Por su parte, la ONG Educo pone el acento en la importancia de PISA por los datos que ofrece sobre la segregación en las aulas. "La mayor fuente de segregación en nuestro país sigue siendo por criterios socioeconómicos", destaca Macarena Céspedes, directora de Incidencia de Educo. "Tener más o menos recursos marca en cierta medida el éxito educativo de nuestro alumnado. Los niños y niñas con menores recursos económicos tienen muchas más dificultades de aprendizaje y sacan notas más bajas. También pasa lo mismo con los niños y niñas de origen migrante que obtienen resultados inferiores a los nativos", explica Céspedes. En este sentido, la evaluación del aprendizaje de la competencia digital, en esta ocasión, según Educo, nos dará pistas sobre la alfabetización digital en función de los niveles socioeconómicos. "Nos pensamos que todos tenemos acceso a los mismo recursos digitales, a una wifi, a un ordenador pero no es así como ya se vio en la pandemia", relata Céspedes que espera que el informe PISA también de pistas sobre el acompañamiento que reciben los menores a la hora del aprendizaje digital.
Educo celebra que este examen haya incluido ya en las últimas ediciones las primeras evaluaciones sobre asuntos relacionados con la salud mental y el bienestar del alumnado. "En 2022 se empezaron a medir dimensiones como el entorno escolar, los temas de ansiedad, de acoso, de cómo me siento yo respecto a mi centro educativo", cuenta Macarena, "para nosotros es fundamental porque está íntimamente ligado a lo que entendemos como éxito educativo".

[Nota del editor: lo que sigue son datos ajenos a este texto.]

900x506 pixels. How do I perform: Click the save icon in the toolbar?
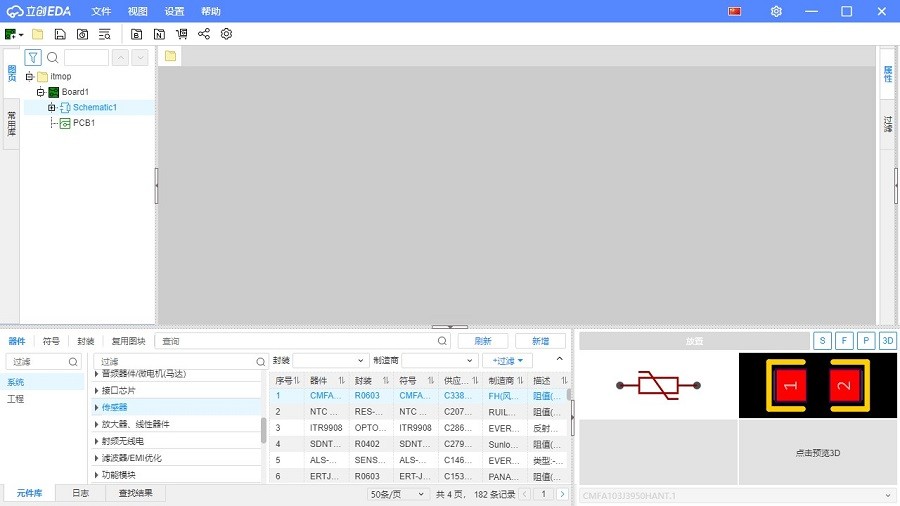pyautogui.click(x=60, y=34)
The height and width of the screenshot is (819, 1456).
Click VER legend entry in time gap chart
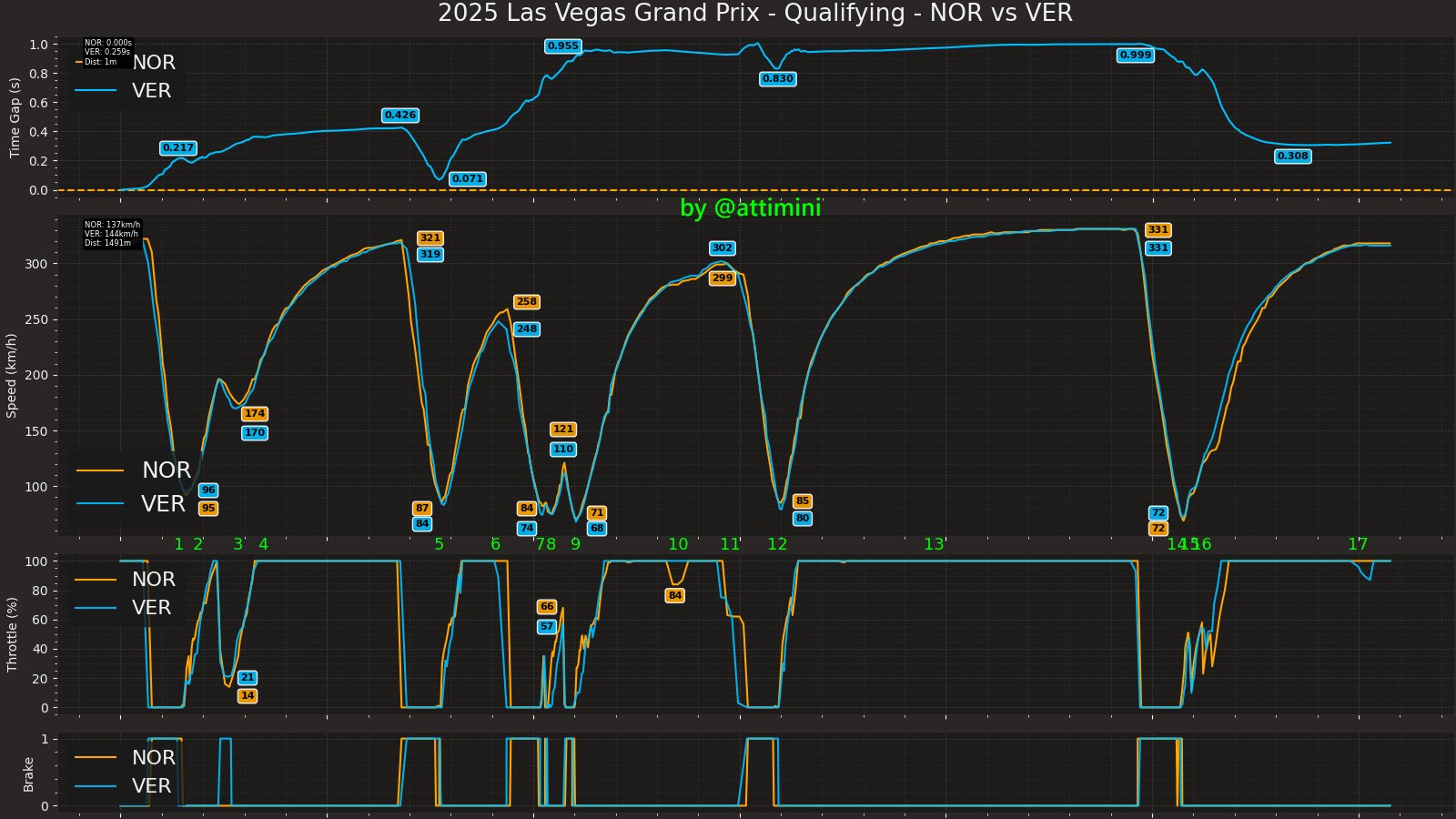(x=124, y=91)
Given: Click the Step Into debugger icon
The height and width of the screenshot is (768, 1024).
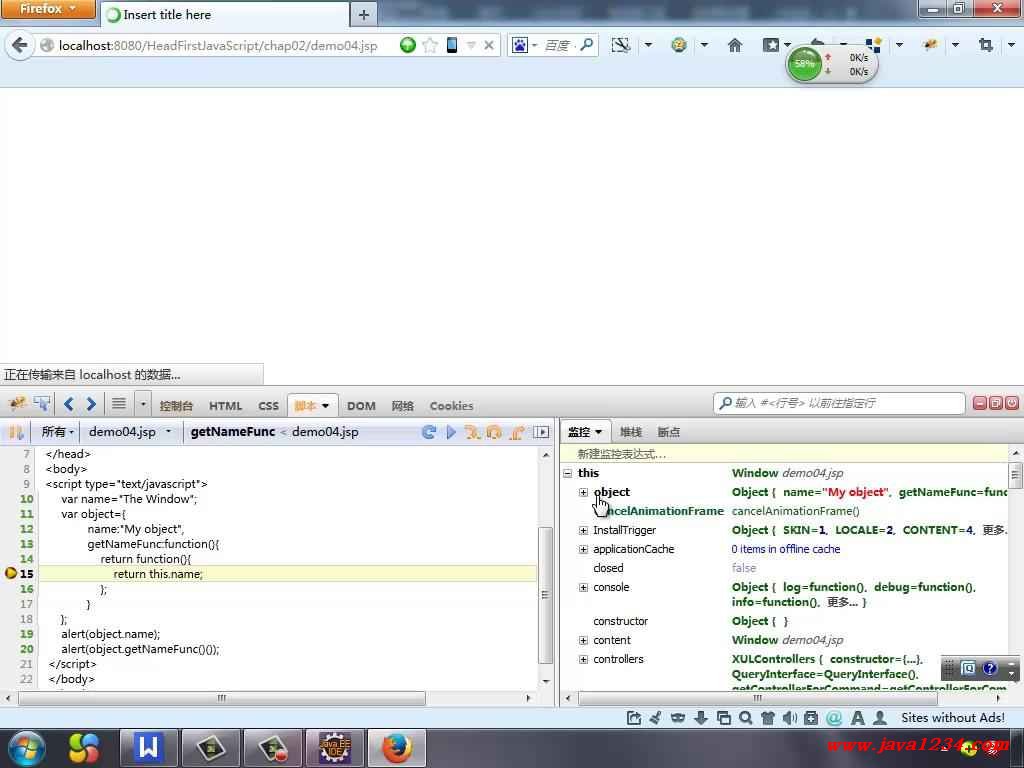Looking at the screenshot, I should (x=472, y=432).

En España, la recogida de datos para la próxima edición de PISA 2025 comenzó el pasado 31 de marzo y se desarrollará hasta el 16 de mayo. Participarán unos 40 000 alumnos de casi 1000 centros educativos, públicos, privados y concertados, en todas las comunidades autónomas. Durante la primera mitad de 2026 se revisarán las bases de datos provisionales de resultados. La publicación de los resultados y de las bases de datos finales está prevista para septiembre de 2026 en el caso de las competencias troncales, y para 2027 en el caso del aprendizaje en el mundo digital y del inglés.